## GOAL
Rewrite the records from the line with "The width and height of the screenshot is (800, 464)." to the line with "will tap(168, 200).", putting "option button" wherever "radio button" appears and changing nothing else.

(Target position records)
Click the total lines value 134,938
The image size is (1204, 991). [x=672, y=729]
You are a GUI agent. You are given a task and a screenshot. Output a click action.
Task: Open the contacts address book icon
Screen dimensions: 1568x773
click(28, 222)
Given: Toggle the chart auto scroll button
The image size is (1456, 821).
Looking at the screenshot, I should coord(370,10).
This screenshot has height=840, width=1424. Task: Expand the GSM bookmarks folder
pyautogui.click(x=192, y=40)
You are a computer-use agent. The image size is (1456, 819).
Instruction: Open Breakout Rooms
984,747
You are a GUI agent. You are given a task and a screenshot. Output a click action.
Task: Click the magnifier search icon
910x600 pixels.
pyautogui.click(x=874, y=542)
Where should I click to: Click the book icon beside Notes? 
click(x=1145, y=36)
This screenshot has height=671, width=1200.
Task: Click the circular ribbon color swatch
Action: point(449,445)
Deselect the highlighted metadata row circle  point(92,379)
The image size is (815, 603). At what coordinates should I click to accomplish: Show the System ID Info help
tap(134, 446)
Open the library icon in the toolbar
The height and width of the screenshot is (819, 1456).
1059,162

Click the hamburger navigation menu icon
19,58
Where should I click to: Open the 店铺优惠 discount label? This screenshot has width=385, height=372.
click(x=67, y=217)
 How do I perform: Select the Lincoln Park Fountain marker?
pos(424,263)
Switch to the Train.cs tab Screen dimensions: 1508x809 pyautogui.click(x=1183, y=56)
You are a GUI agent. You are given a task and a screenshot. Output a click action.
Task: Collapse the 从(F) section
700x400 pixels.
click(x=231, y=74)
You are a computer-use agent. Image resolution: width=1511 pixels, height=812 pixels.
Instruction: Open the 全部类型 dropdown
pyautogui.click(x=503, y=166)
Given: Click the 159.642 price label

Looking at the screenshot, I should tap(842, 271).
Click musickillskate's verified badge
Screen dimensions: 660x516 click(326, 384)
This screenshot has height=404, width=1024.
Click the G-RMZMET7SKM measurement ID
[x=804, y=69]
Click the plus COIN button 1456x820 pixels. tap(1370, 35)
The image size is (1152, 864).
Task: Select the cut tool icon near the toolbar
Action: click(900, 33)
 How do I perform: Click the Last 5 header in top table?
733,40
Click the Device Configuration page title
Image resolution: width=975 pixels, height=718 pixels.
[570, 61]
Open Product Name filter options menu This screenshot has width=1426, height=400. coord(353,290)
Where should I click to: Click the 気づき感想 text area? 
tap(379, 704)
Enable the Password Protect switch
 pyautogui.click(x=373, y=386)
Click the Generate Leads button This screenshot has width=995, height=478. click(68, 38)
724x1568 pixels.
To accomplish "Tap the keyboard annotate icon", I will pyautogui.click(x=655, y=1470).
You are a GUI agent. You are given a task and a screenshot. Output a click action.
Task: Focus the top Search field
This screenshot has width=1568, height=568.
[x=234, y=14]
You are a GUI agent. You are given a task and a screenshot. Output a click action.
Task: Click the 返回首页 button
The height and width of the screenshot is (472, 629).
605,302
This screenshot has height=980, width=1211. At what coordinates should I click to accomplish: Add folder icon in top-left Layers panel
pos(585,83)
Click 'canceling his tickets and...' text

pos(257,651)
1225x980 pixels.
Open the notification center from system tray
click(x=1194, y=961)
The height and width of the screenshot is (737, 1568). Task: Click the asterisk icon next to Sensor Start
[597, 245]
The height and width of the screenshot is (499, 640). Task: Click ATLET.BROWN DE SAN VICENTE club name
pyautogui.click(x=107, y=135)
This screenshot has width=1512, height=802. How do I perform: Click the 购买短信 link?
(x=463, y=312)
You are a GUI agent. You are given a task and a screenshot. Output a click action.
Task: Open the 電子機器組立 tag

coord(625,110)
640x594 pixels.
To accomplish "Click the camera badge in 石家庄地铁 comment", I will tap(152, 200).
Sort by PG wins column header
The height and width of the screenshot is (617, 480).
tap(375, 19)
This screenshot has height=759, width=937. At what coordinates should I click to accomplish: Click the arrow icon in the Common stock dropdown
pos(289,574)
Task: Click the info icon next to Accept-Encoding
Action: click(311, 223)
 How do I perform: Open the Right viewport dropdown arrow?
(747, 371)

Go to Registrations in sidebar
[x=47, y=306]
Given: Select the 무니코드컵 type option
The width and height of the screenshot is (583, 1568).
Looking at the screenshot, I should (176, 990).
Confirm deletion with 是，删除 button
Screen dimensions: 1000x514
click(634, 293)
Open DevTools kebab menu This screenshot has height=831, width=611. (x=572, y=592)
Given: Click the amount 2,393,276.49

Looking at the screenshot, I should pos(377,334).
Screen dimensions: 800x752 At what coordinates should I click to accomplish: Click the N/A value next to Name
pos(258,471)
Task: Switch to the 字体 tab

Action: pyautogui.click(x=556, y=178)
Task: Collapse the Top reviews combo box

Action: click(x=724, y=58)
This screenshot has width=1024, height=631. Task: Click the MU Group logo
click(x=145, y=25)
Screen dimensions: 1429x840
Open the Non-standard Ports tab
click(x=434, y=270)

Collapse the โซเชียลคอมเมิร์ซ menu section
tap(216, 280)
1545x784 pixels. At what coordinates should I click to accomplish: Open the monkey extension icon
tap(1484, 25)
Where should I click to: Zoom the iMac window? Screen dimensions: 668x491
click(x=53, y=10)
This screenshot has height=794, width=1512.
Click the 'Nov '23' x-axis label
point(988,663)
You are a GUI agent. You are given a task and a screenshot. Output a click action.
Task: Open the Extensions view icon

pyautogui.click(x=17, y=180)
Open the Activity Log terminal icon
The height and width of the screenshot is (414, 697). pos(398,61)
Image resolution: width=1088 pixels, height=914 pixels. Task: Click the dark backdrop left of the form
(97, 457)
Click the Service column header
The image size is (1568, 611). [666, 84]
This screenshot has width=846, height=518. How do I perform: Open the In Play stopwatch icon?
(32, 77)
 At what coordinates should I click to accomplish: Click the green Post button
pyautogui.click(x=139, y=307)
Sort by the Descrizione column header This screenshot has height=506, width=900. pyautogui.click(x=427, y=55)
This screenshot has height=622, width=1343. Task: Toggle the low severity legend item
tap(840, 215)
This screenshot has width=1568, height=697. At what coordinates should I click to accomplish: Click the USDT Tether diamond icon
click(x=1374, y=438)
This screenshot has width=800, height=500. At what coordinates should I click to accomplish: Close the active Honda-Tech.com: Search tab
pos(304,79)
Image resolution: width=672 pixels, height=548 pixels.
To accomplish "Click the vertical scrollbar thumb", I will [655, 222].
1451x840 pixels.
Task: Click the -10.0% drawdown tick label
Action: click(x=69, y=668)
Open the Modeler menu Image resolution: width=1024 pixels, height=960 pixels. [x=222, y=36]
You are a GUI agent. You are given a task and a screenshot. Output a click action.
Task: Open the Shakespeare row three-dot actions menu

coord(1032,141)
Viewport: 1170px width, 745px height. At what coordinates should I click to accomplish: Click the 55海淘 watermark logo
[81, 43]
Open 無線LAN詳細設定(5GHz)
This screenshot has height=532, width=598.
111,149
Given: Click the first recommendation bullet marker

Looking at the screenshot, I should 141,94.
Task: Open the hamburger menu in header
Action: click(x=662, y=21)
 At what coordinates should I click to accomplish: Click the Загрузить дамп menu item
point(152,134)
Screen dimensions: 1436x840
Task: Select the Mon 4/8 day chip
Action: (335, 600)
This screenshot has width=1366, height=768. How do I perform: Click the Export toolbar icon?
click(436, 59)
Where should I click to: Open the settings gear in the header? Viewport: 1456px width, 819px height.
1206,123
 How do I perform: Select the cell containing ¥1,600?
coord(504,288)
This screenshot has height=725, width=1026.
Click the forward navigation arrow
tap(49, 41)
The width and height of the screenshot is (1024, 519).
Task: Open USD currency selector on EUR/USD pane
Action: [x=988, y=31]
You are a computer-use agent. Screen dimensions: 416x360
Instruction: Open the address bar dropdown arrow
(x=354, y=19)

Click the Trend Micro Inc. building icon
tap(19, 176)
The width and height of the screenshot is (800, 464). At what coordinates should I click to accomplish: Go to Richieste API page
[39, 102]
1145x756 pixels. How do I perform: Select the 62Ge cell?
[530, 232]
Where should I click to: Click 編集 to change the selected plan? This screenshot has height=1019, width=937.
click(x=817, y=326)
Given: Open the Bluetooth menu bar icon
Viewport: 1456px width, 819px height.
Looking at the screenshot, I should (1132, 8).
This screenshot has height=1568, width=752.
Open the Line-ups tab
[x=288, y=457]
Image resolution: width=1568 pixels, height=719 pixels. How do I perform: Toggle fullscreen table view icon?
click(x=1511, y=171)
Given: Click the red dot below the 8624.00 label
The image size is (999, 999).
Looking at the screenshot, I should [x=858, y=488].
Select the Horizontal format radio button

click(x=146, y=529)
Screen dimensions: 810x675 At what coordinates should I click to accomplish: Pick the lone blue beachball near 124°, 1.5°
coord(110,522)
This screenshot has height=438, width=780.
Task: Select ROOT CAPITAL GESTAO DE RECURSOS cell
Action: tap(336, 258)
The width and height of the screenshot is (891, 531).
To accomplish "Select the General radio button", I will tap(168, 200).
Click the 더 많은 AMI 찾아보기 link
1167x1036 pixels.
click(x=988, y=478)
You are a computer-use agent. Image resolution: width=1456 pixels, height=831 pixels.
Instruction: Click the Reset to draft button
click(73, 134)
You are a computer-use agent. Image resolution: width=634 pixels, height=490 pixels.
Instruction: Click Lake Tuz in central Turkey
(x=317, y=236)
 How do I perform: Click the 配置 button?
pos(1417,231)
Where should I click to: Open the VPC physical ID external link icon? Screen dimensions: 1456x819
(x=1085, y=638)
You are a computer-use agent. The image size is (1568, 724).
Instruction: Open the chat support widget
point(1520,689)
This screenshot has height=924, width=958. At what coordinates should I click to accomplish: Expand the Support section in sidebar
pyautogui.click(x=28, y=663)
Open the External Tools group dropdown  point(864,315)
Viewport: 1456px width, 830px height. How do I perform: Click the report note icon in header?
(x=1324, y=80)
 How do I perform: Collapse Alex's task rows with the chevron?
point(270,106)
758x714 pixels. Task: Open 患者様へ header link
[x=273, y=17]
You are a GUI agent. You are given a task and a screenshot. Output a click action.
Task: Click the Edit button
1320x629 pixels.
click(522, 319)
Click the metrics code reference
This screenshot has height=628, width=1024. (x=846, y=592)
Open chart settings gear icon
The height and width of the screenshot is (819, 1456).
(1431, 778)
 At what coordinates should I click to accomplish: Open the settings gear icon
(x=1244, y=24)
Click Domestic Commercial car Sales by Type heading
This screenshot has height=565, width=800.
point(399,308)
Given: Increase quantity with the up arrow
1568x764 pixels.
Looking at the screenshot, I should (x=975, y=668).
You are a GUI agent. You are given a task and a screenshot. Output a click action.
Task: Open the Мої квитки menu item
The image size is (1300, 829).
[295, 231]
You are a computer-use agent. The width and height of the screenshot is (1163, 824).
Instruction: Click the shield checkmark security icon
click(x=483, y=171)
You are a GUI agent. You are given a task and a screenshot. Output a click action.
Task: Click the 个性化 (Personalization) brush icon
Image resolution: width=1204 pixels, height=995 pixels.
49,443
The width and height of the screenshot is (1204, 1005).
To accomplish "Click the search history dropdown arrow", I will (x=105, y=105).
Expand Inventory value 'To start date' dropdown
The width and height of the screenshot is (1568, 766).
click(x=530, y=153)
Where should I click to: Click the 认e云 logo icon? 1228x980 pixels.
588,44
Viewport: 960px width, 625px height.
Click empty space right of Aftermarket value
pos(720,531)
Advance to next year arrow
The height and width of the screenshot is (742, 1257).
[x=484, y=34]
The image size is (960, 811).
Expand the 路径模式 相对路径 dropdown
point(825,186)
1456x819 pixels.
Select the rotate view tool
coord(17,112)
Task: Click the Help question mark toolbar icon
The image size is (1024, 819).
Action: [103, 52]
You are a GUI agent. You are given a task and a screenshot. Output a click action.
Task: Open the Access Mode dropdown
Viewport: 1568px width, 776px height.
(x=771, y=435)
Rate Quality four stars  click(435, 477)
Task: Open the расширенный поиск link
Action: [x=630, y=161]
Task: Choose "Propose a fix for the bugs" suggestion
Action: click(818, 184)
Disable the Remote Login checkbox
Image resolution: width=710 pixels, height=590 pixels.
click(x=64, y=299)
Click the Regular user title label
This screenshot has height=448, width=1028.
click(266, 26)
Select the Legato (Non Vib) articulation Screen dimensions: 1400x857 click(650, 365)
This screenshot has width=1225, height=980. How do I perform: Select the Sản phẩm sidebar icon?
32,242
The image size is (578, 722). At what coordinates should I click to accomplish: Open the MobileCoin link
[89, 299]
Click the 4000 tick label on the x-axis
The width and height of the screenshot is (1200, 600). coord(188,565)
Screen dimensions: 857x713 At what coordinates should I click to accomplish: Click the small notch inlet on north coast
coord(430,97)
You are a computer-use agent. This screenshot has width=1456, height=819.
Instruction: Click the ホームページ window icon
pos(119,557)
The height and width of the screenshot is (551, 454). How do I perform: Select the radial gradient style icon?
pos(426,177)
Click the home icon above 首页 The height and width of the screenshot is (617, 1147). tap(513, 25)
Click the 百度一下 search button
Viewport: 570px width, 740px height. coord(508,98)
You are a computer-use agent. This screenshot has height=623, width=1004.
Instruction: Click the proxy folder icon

## RESULT OF THIS EXERCISE
The width and height of the screenshot is (800, 464). At what coordinates should I click to accomplish: Go to Richieste API page
[39, 102]
1145x756 pixels. How do I perform: Select the 62Ge cell?
[530, 232]
Where should I click to: Click 編集 to change the selected plan? This screenshot has height=1019, width=937.
click(x=817, y=326)
Given: Open the Bluetooth menu bar icon
Viewport: 1456px width, 819px height.
Looking at the screenshot, I should (1132, 8).
This screenshot has height=1568, width=752.
Open the Line-ups tab
[x=288, y=457]
Image resolution: width=1568 pixels, height=719 pixels. How do I perform: Toggle fullscreen table view icon?
click(x=1511, y=171)
Given: Click the red dot below the 8624.00 label
The image size is (999, 999).
Looking at the screenshot, I should [x=858, y=488].
Select the Horizontal format option button

click(x=146, y=529)
Screen dimensions: 810x675 At what coordinates should I click to accomplish: Pick the lone blue beachball near 124°, 1.5°
coord(110,522)
This screenshot has height=438, width=780.
Task: Select ROOT CAPITAL GESTAO DE RECURSOS cell
Action: tap(336, 258)
The width and height of the screenshot is (891, 531).
To accomplish "Select the General option button", I will tap(168, 200).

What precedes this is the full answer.